EXERCISE GOAL = In the records below, copy the line that contains "Beanies (422, 1609)" and each line after it, word for word, through the last.

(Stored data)

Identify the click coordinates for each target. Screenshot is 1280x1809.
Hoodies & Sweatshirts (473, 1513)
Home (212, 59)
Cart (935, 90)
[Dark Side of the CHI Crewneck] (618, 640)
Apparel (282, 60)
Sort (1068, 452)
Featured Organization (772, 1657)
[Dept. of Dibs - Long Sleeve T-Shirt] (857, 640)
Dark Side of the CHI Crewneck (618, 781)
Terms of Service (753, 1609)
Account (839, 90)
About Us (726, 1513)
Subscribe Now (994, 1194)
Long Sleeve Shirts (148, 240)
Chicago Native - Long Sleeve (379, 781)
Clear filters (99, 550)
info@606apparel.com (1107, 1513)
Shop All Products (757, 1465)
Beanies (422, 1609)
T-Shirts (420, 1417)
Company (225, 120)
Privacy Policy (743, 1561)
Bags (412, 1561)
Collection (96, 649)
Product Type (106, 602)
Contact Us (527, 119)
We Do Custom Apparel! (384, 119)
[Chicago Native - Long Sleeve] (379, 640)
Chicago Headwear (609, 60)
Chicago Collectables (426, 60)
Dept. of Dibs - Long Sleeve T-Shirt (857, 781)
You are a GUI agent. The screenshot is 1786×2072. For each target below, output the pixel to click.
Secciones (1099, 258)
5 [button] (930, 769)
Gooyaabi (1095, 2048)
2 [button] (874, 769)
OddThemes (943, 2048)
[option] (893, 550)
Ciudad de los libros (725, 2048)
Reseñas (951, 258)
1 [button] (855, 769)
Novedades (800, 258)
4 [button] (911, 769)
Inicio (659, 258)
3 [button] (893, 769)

ANSWER AREA =
Beanies (422, 1609)
T-Shirts (420, 1417)
Company (225, 120)
Privacy Policy (743, 1561)
Bags (412, 1561)
Collection (96, 649)
Product Type (106, 602)
Contact Us (527, 119)
We Do Custom Apparel! (384, 119)
[Chicago Native - Long Sleeve] (379, 640)
Chicago Headwear (609, 60)
Chicago Collectables (426, 60)
Dept. of Dibs - Long Sleeve T-Shirt (857, 781)
You are a GUI agent. The screenshot is 1786×2072. For each target below, output the pixel to click.
Secciones (1099, 258)
5 [button] (930, 769)
Gooyaabi (1095, 2048)
2 [button] (874, 769)
OddThemes (943, 2048)
[option] (893, 550)
Ciudad de los libros (725, 2048)
Reseñas (951, 258)
1 [button] (855, 769)
Novedades (800, 258)
4 [button] (911, 769)
Inicio (659, 258)
3 [button] (893, 769)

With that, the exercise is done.